Like all municipal property that is to be sold, the Heliopolis stadium had to be put up for public auction, but with the help of the councilor Alfonso Jaramillo González, Villamarín managed to publish a rule that stated that the only clubs who could opt for the purchase are those from La Liga who do not yet have their own stadium, thus making it impossible for any club other than Betis to have an option to buy. Initially, Betis and the City Council reached an agreement that consisted of a sum to be paid over seven years, but Villamarín made a counteroffer that consisted of paying much less money but in cash, which the City Council accepted as they were short of funds; the bidding price was set at 14,036,550 pesetas, which was paid on 12 August 1961, thus Betis finally went from tenant to the owners of the stadium, and therefore, just a few days later, the Members Assembly of Betis decided to rename the stadium after Villamarín.

===Later years===
However, Villamarín was already ill by then, undergoing surgery in Boston for a lung tumor.

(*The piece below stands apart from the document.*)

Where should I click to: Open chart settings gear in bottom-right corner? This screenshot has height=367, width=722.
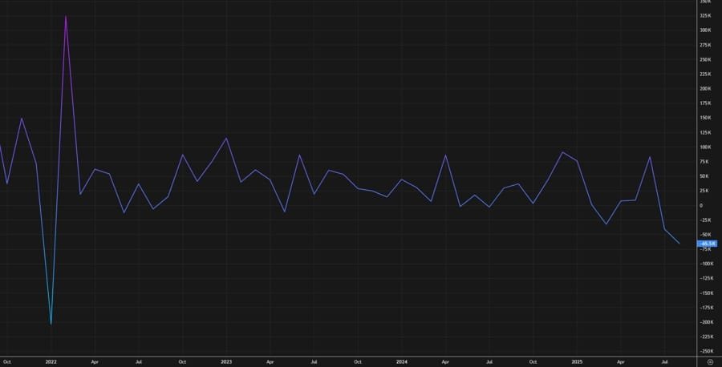(710, 361)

For the next few seasons, he did not let his deteriorating health affect his leadership, which remained energic and hopeful, which allowed the club to achieve a historic third place in the 1963–64 La Liga as well as its first participation in European competitions. Under his presidency, the club signed several future club legends, such as Luis del Sol,
Quino Sierra, Fernando Ansola, and Luis Aragonés, who later moved to Atlético Madrid.

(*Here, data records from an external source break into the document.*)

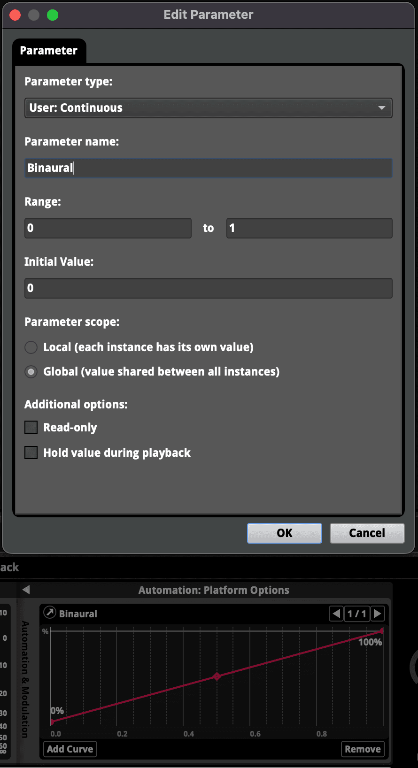Viewport: 418px width, 768px height.
Task: Open the Parameter type dropdown
Action: [x=208, y=108]
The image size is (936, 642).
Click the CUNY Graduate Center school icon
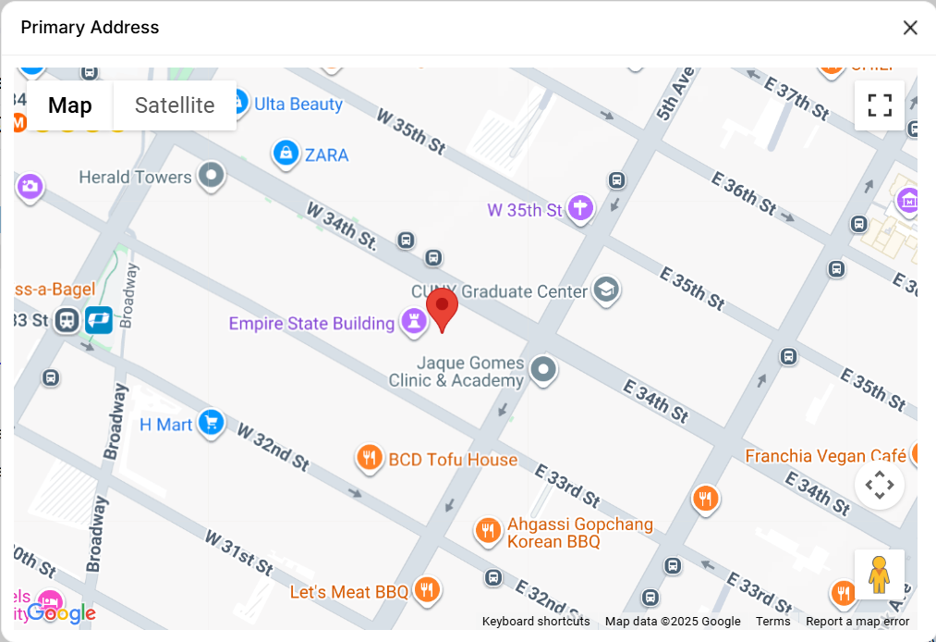tap(606, 290)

His health forced him to leave the club on 7 December 1965, when Villamarín made public a letter of resignation addressed to all the members of Betis, in which he alleged the need to be absent from the city for a long time due to family and health reasons. He was replaced by his brother Avelino, who held the presidency for just one year, until 1966, when he was replaced by Andrés Gaviño, who had been Villamarín's right-hand man.

==Later life and death==
Villamarín went to Houston to receive treatment for his incurable cancer, from which he died in Seville on 15 August 1966, at the age of 49. He was buried in the pantheon of the Villamarín-Guillén Marquez-Guillén family in the Cemetery of San Fernando in Seville, whose concession was granted to Ángeles Guillén, widow of Villamarín, and her sister Dolores.

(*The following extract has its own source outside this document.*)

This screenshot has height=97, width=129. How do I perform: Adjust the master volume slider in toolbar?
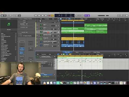tap(101, 16)
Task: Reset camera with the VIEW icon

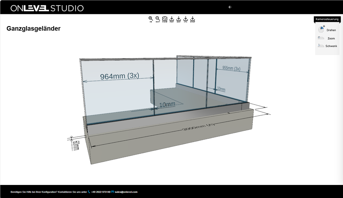Action: pyautogui.click(x=165, y=19)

Shortly after his death, the then coach of Betis, Andrés Aranda, also died, and Betis ended up being relegated to the Second Division in 1966.

==Legacy==
In 1997, the then Betis president Manuel Ruiz de Lopera, seeking to leave his mark, changed the stadium's name to his own, and went as far as to question Villamarín's lifelong dedication to Betis due to his origins in Ourense. Betis' home ground was known as Ruiz de Lopera for 13 years, until 2010, when it was once again renamed following a vote from 9,926 members, with the name Benito Villamarín receiving 6,107 votes (67.4%) and the runner-up Heliópolis 2,786 (30.7%).

On 25 October 2017, the city council of Lora del Río officially inaugurated a Plaza named after him.